C’était d’autant plus courageux que les Alliés étaient au courant du programme d’échange et s’y opposaient. Le Département d’État américain s’est montré particulièrement hostile : « Nous ne devrions pas être forcés, et nous ne devrions pas être disposés à accepter, une proposition qui est fondamentalement frauduleuse et inappropriée. »
Comme le dit Moorhouse : « L’opération Lados était un plan courageux et ingénieux, qui a donné à des milliers de Juifs une chance de survie.
« Cependant, dans le monde tourmenté et tordu de la Seconde Guerre mondiale, la question de savoir si cette chance pourrait se réaliser ne dépendait pas de Berne ou de Varsovie, mais de Washington et de tous les Alliés, pour qui sauver les Juifs de l’Holocauste n’était pas une priorité. priorité. »
Pour les 3 000 Juifs qui ont bravé leur sort grâce au Groupe Lados, l’arrivée mystérieuse de passeports au nom d’un pays dont peu de gens avaient entendu parler était sans aucun doute un miracle. Cela a également été le cas de ceux dont la vie a été sauvée par des diplomates étrangers à Kaunas, Berlin, Istanbul et Budapest.
Pourtant, cela ne représente que quelques milliers de vies au total, soit une infime fraction des près de six millions de personnes assassinées pendant l’Holocauste. Il est important que l’héroïsme du Groupe Lados et d’autres personnes qui ont sauvé des vies juives soit reconnu, même s’il est tout aussi important de reconnaître que c’était bien trop peu et certainement bien trop tard.

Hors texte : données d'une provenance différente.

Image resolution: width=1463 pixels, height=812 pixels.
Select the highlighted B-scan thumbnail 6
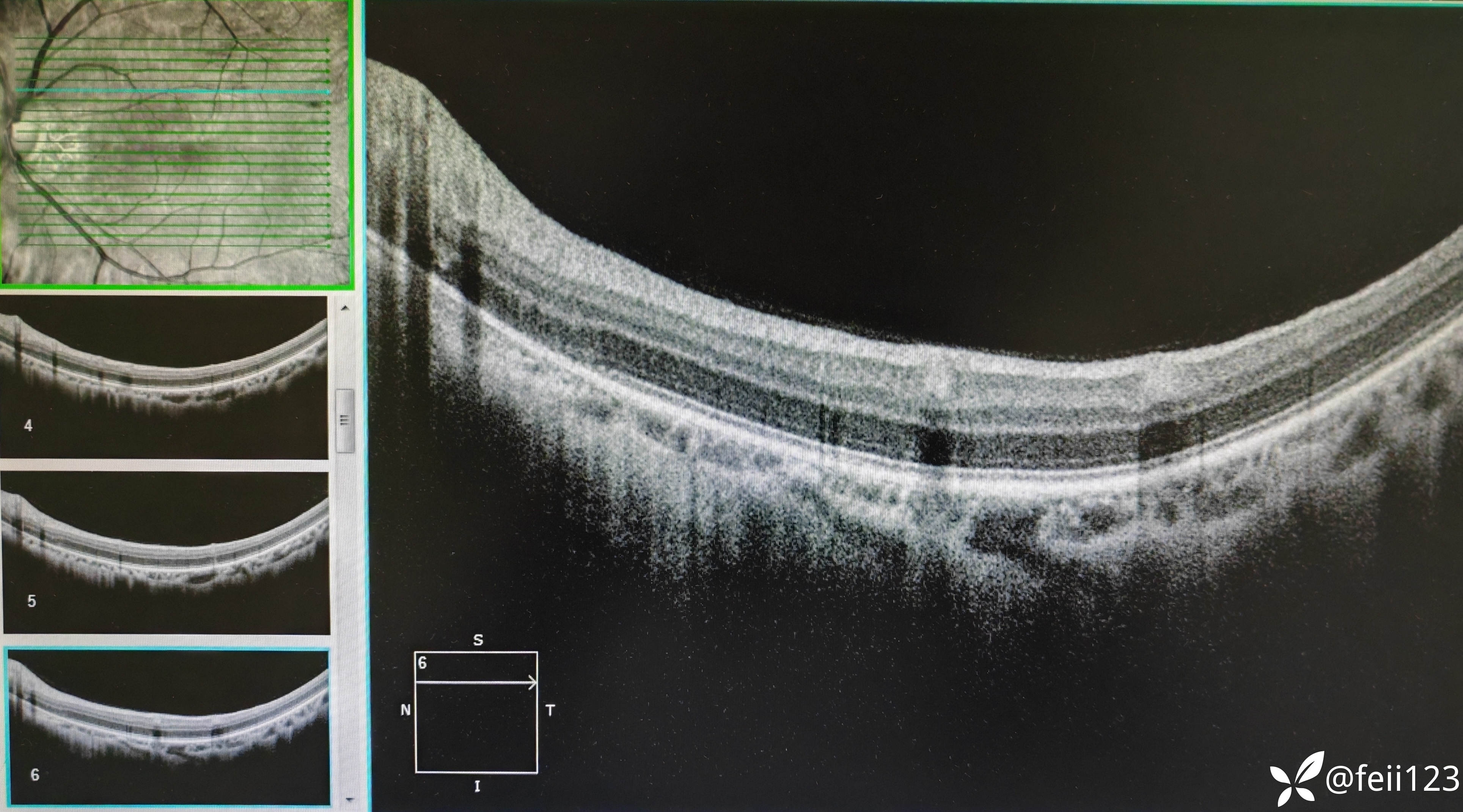coord(168,727)
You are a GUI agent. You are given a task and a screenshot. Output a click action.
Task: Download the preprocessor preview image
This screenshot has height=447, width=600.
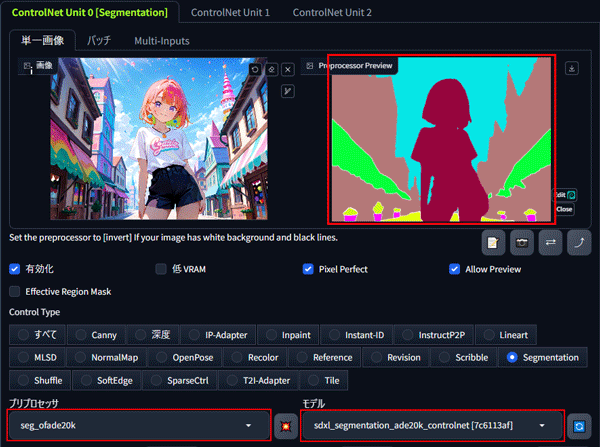point(572,69)
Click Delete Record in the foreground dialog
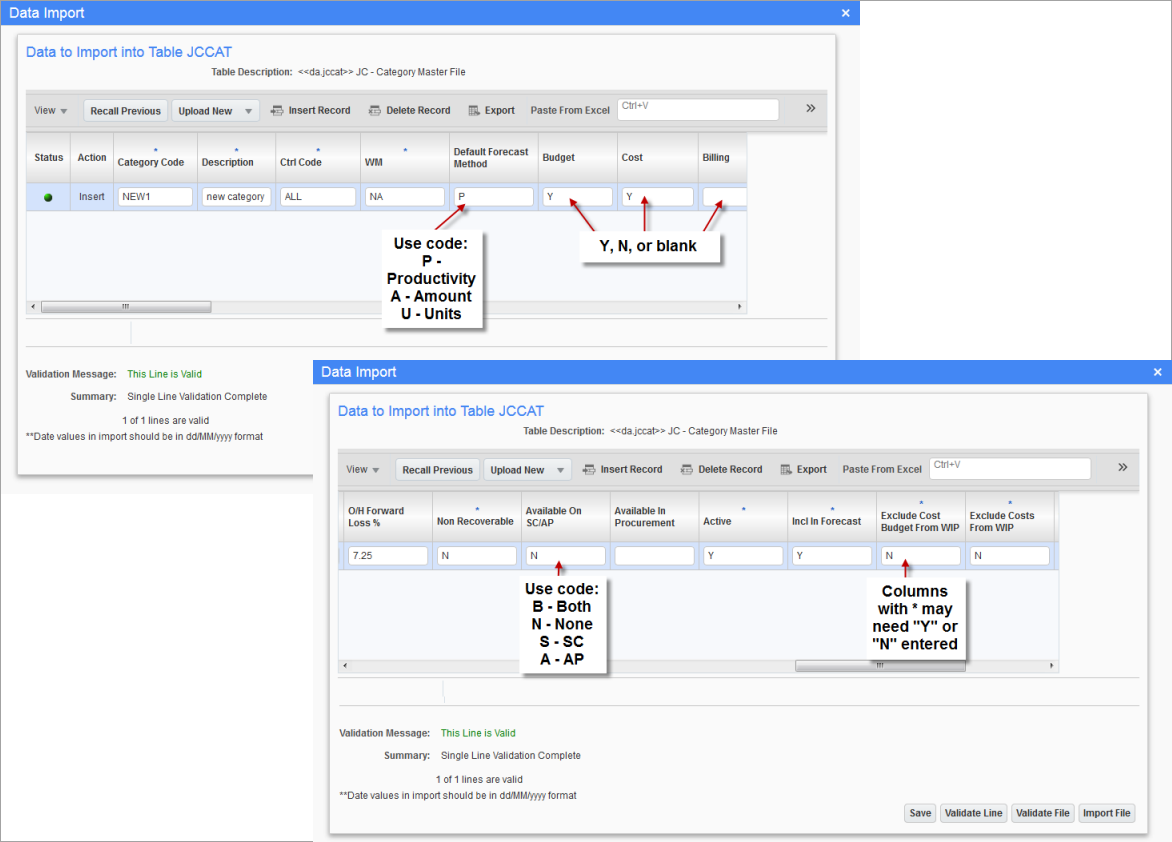1172x842 pixels. [721, 469]
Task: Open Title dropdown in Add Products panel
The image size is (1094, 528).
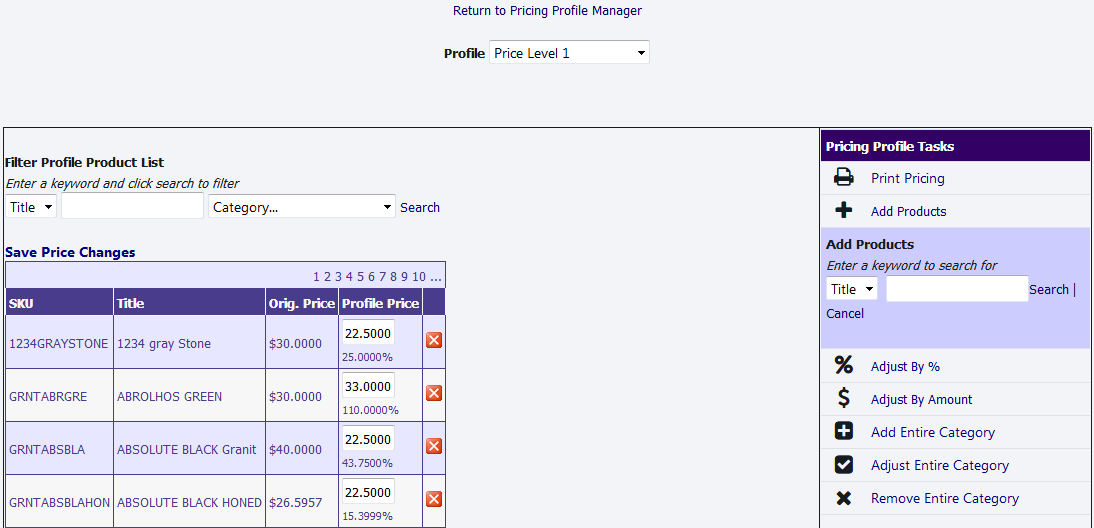Action: click(x=852, y=289)
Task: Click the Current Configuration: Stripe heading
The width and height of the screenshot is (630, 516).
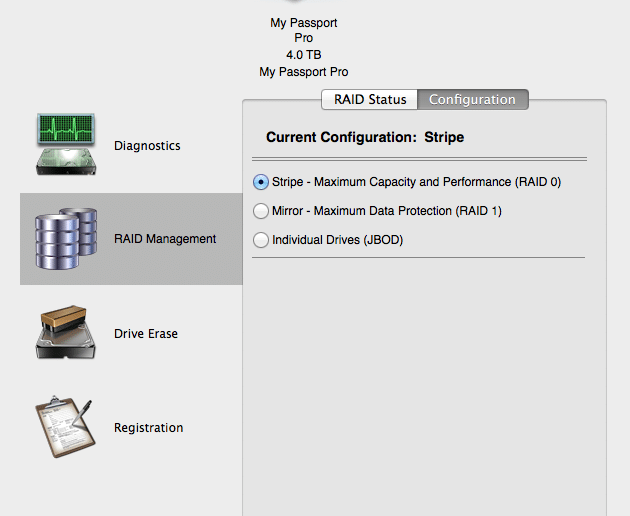Action: (x=365, y=137)
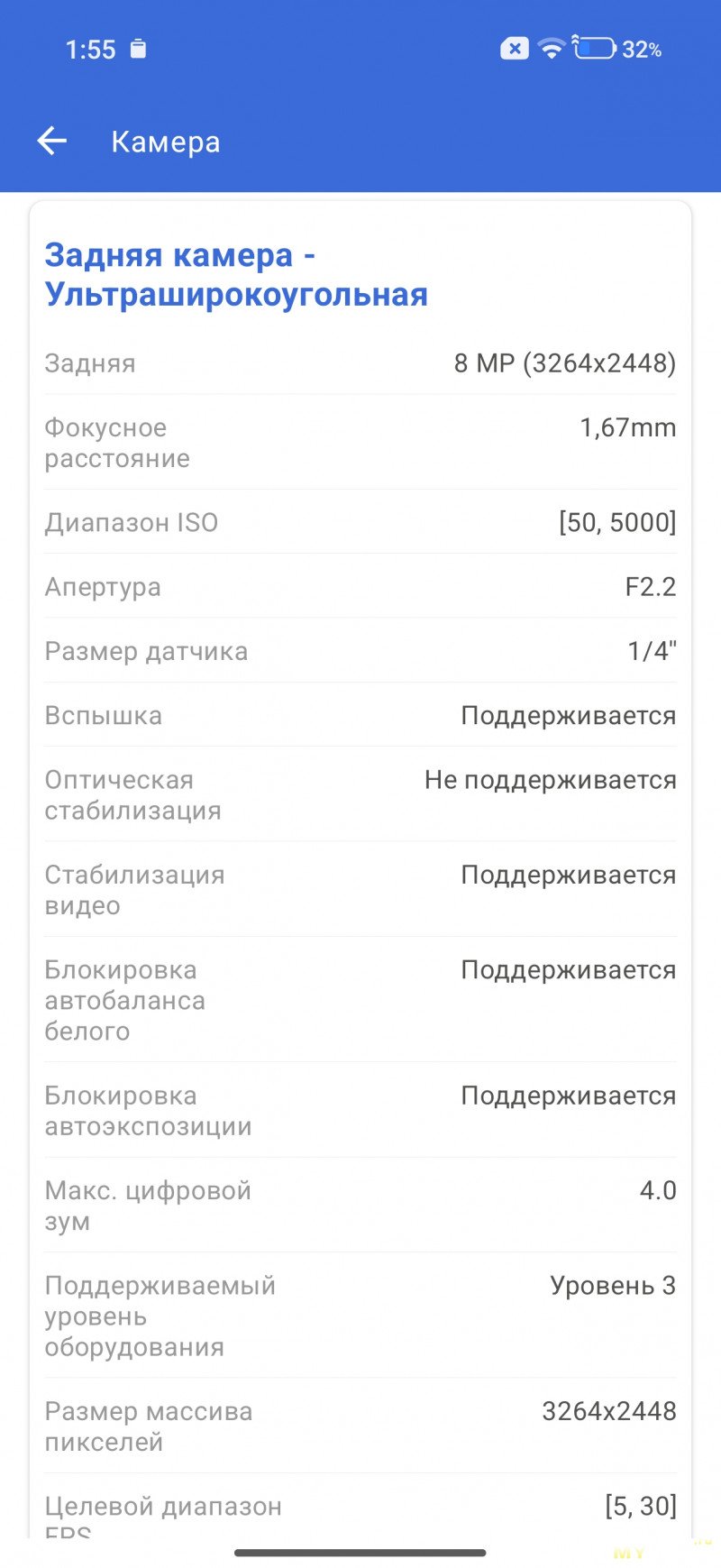721x1568 pixels.
Task: Tap the back arrow icon
Action: point(52,141)
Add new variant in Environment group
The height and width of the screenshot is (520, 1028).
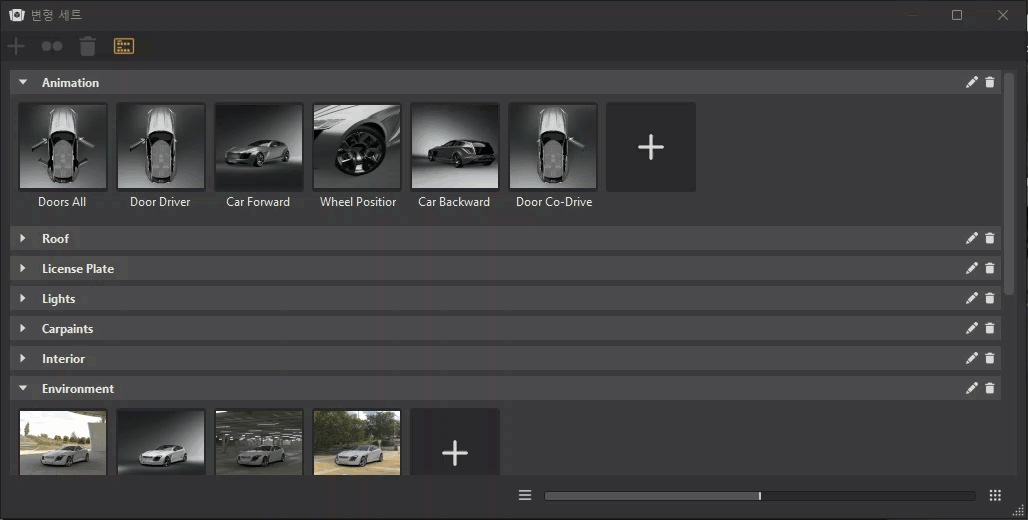click(x=455, y=452)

Et il existe une manière de reconnaître Aleksander Lados. Une autre vie sauvée grâce à un passeport du groupe Lados est celle de la défunte mère de Lord Daniel Finkelstein.
Le journaliste qui a récemment raconté l’histoire de sa propre famille dans Hitler, Staline, Maman et Papa, estime que Lados devrait être déclaré Juste parmi les Nations, aux côtés de 27 000 autres non-Juifs reconnus par le Musée de l’Holocauste Yad Vashem à Jérusalem pour avoir sauvé Juifs de l’Holocauste.
Lord Finkelstein dit que l’omission de Lados est « à la fois déroutante et regrettable… honorer Lados, c’est honorer la vérité ».
Les Forgers font un travail remarquable en mettant en lumière cette vérité peu connue.